El salón de baile | Crítica

De la zapatilla al tacón y viceversa

David Coria, Tamara López, Rafaela Carrasco y Rubén Olmo en 'El Salón de baile'

David Coria, Tamara López, Rafaela Carrasco y Rubén Olmo en 'El Salón de baile' / Juan Carlos Muñoz

El flamenco es un arte vivo que camina hacia el futuro con pasos de gigante, como se ha visto estos días en muchos escenarios. Pero no pueden olvidarse las bases que lo sustentan. Raíces y alas, que decía Juan Ramón Jiménez. Tampoco puede olvidarse que el flamenco forma parte de las danzas españolas, de las que se ha enriquecido y con las que ha convivido en una multitud de ocasiones.

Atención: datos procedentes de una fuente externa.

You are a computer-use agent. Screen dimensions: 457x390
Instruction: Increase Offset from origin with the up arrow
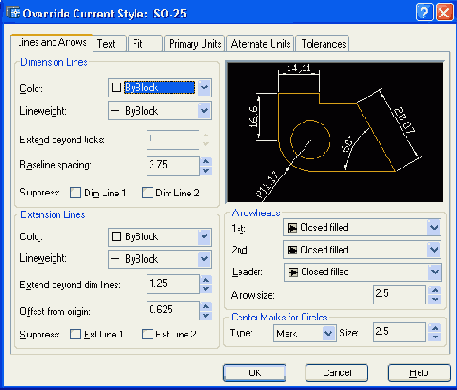click(x=206, y=306)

El Salón de baile es un homenaje a todas esas danzas que se bailaban en el siglo XIX y principios del XX, reuniendo la zapatilla y el tacón, la bata de cola y los palillos, la guitarra y la pequeña orquesta; y a uno de los lugares donde con más frecuencia se exhibían en Sevilla. Ese lugar no era otro que las academias (la de Miguel de la Barrera, la del Maestro Otero, la de la Campanera...) que organizaban ensayos abiertos que publicitaban en periódicos y hoteles, por lo que siempre contaron, como ahora, con una gran afluencia de extranjeros.

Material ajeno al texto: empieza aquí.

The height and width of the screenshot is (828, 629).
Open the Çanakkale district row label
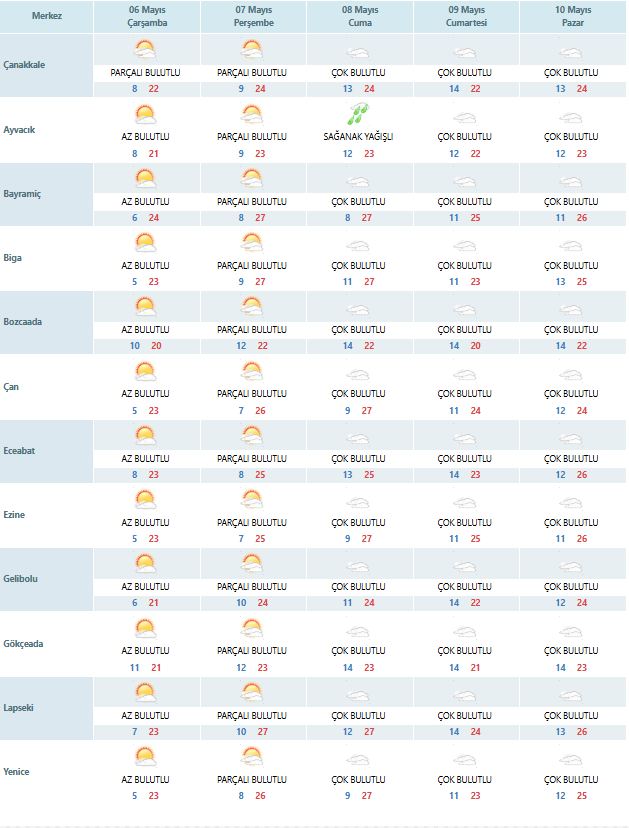tap(24, 65)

Para organizar este Salón de baile con los recursos y la técnica del siglo XXI, nadie mejor que Rafaela Carrasco quien, además de su valía como bailaora y coreógrafa, ha demostrado sus grandes dotes como directora de escena y aglutinadora de artistas. Baste citar, además de las obras de su compañía, el premiado espectáculo de clausura de la XVII Bienal, La punta y la raíz, y su estupenda labor al frente del Ballet Flamenco de Andalucía.

Junto a ella, en esta ocasión, cuatro figuras del baile con conocimientos y arte sobrados para bailarlo todo: la Escuela Bolera, la danza estilizada y el flamenco. La pieza comienza con la voz de Jesús Vigorra (Canal Sur) presentando a los artistas de la velada. Luego se hace la luz y nos encontramos en un gran salón ante un escenario. La idea del escenario dentro del escenario es siempre peligrosa y pocas veces se rentabiliza, pero ése es el juego de niveles elegido para desarrollar un programa de doce piezas de distintos géneros y épocas, ya con orquesta, ya con el acompañamiento de cuatro impresionantes músicos flamencos. A partir de ahí, cada uno dará lo mejor de sí, empezando por una etérea y magnífica Tamara López, que mostró su gracia y su talento primero con la zapatilla, y luego con el tacón en la soleá de Arcas, acompañada de un Rubén Olmo (Premio Nacional de Danza), realmente inmenso en las Miniaturas Boleras y en todo lo que bailó. Es justo decir también, que los arreglos orquestales, bastante contemporáneos, distanciaron un poco esos bailes –el Jaleo, el Olé de la Curra, los Panaderos...– que pocos jóvenes conocen hoy.

También echamos un poco de menos la frescura de aquellas veladas, así como algún representante del baile más racial, pero la flamencura estuvo garantizada con Javier Barón. Elegante, sabio y magnífico por soleá, se llevó uno de los mayores aplausos de la noche. Flamenquísimo también David Coria por romeras y Rafaela que, entre otras cosas, cerró con un precioso garrotín. Al verla, fue imposible no recordar al que fuera su gran maestro, Mario Maya, que nos dejó tal día como hoy hace ya diez años.